Habían estado mirando por las ventanas con una vaga curiosidad que fue transformándose en temor conforme el grupo creció hasta llegar a la verja del hospital. Se preguntaban si se trataría de un motín organizado por uno de aquellos que animaban a la rebeldía a la gente de color. Pero cuando vieron que no había ni pancartas ni oradores, se aventuraron a salir al frío exterior cirujanos de bata blanca, oficinistas de traje oscuro y tres enfermeras de uniforme almidonado.
La visión que ofrecía el señor Smith con sus enormes alas azules, la mujer que cantaba y los pétalos de rosa esparcidos por el suelo, los dejó paralizados durante unos segundos. Por la mente de algunos de ellos cruzó la idea de que se trataba de algún extraño rito. Al fin y al cabo, Filadelfia, donde se rendía culto al Divino Padre, no estaba tan lejos. Quizás aquellas dos niñas, que llevaban cestos llenos de flores, fueran dos de sus vírgenes. Pero la risa de un hombre que lucía varios dientes de oro les devolvió a la realidad. Dejaron de soñar despiertos y se dedicaron a la tarea de imponer el orden. Sus gritos y apresuradas idas y venidas trajeron la confusión a donde momentos antes sólo había una mujer que cantaba y unos hombres y unas niñas jugando con trocitos de terciopelo.

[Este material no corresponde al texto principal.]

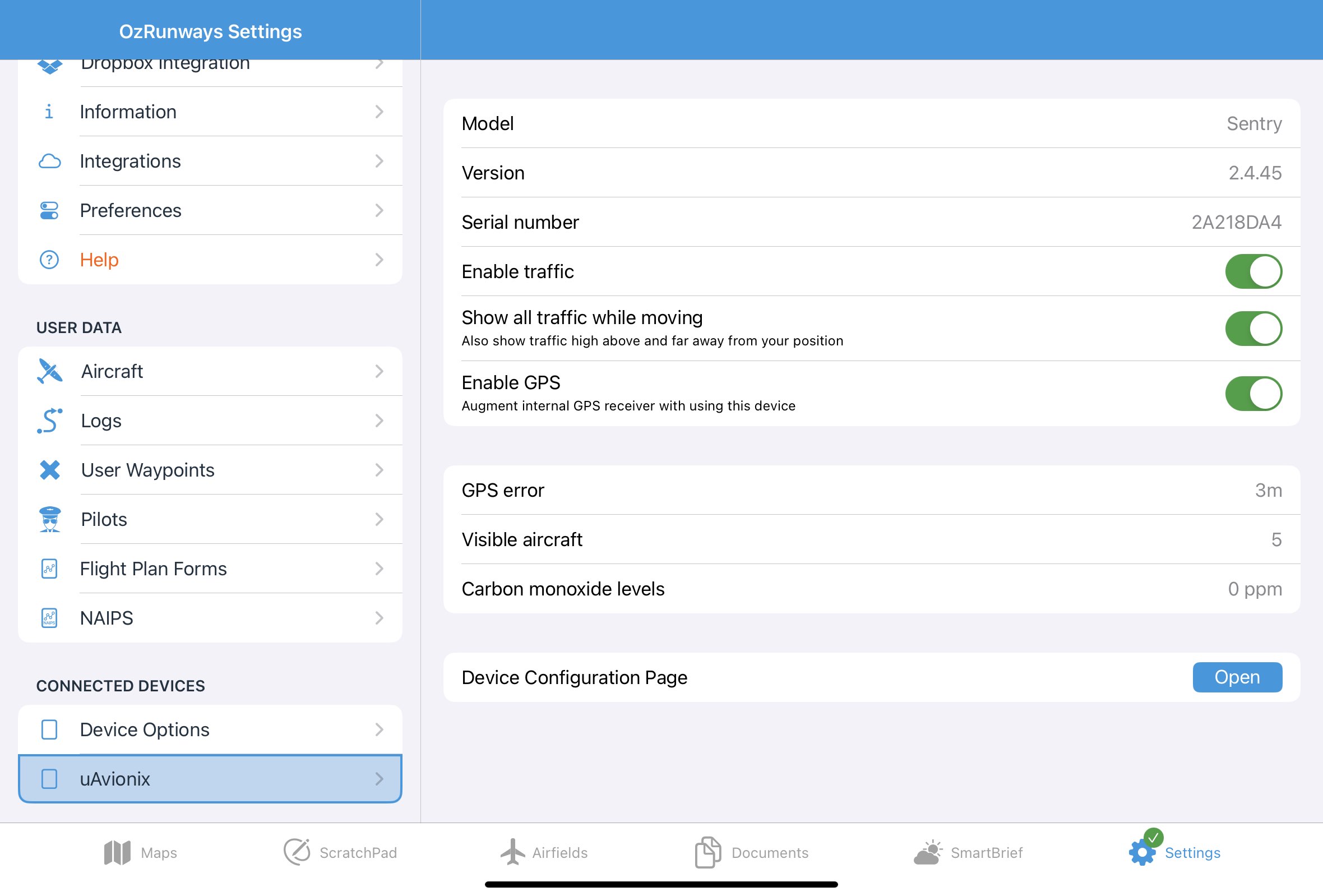The height and width of the screenshot is (896, 1323).
Task: Click the Aircraft plane icon
Action: tap(49, 371)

Una de las enfermeras, guiada por el afán de imponer algo de orden en aquel caos, inspeccionó los rostros que la rodeaban hasta dar con el de una mujer tan fornida que parecía capaz de mover la tierra si se lo propusiera.
—Oiga usted —le dijo acercándose a ella—. Estos niños ¿son suyos?

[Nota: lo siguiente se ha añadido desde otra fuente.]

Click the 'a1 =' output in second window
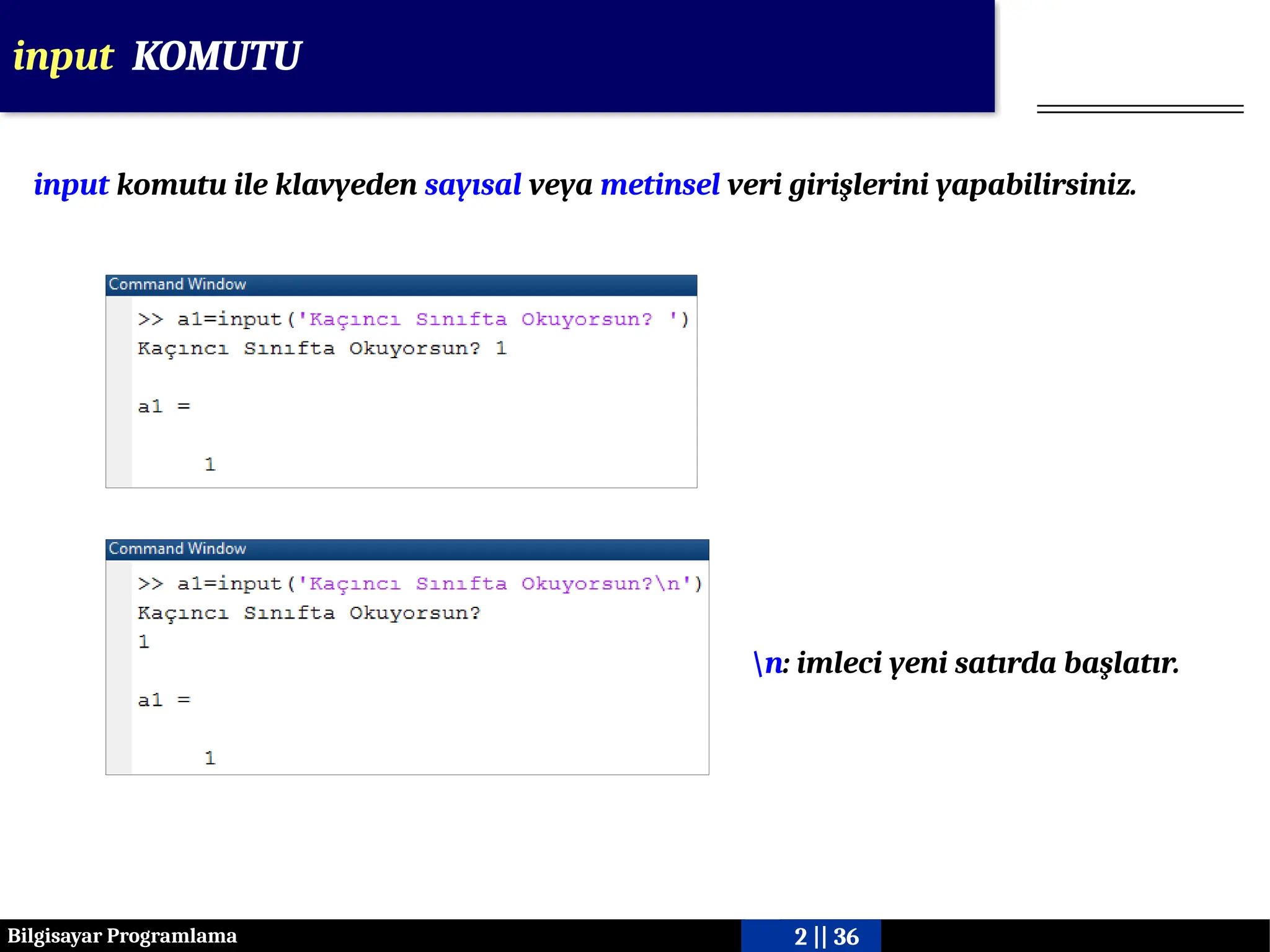 [x=164, y=700]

La mujer volvió la cabeza lentamente con las cejas levantadas ante la brusquedad de la que así le hablaba. Al ver de quién procedía la voz, bajó las cejas y veló la mirada.
—Diga, señora.
—Mande a uno de ellos a la sala de urgencias. Que le diga al guarda que venga inmediatamente. Que vaya éste. Este mismo. —Señaló a un niño de ojos de gato y unos cinco o seis años de edad.
La mujer deslizó su mirada a lo largo del dedo de la enfermera y la fijó en el niño a quien señalaba.
—Es Guitarra, señora.
—¿Qué?
—Guitarra.
La enfermera miró a la mujer como si le hubiera hablado en chino. Luego apretó los labios, volvió a mirar al niño de mirada gatuna, y, entrelazando los dedos, le habló con lentitud:
—Escucha bien. Ve a la parte de atrás del hospital, a la oficina del guarda. En la puerta verás que dice Urgencia-Recepción. R-E-C-E-C-I-Ó-N. Pero le encontrarás allí. Dile que venga inmediatamente. ¡Vamos! ¡Corre!
Desentrelazó los dedos e hizo un ademán ondulante rechazando con las manos el aire invernal.
Un hombre vestido con traje marrón se acercó a ella transformando su aliento en una sucesión de nubecillas blancas.
—Los bomberos vienen hacia acá. Vuelva adentro. Aquí va a helarse.
La enfermera asintió.
—Se ha comido una P, señora —dijo el niño. Hacía poco que había llegado al Norte y acababa de aprender que se podía responder a un blanco. Pero la enfermera ya había desaparecido frotándose los brazos para protegerse del frío.
—Abuelita, se ha comido una P —dijo el niño.
—Y un «por favor».
—¿Crees que saltará?
—Un loco es capaz de todo.
—¿Quién es?
—Un agente de seguros. Un chiflado.
—Y ¿quién es la señora que canta?
—Ésa, hijo mío, es lo peor de la canción sureña.
Pero sonrió al mirarla y así, pues, el niño se aplicó a escuchar la interpretación musical con un interés equivalente al que dedicaba al hombre que agitaba sus alas en el tejado del hospital.
La concurrencia empezó a mostrar cierto nerviosismo cuando se corrió la voz de que habían avisado a la autoridad. Todos conocían al señor Smith. Les visitaba dos veces al mes para reclamar un dólar sesenta y ocho centavos y estampar en una tarjetita amarilla la fecha y el comprobante del cobro de los ochenta y cuatro centavos de su cuota semanal. Siempre pagaban con retraso, asegurando que era la última vez que ocurría, no sin antes mantener una breve discusión sobre por qué había vuelto tan pronto.
—¿Ya está aquí otra vez? Pero si me libré de usted hace nada…
—Estoy harta de verle la cara. Harta.
—Lo sabía. En cuanto consigo ver un par de monedas juntas, aparece usted. Es más puntual que la muerte. ¿Sabe Hoover de su existencia?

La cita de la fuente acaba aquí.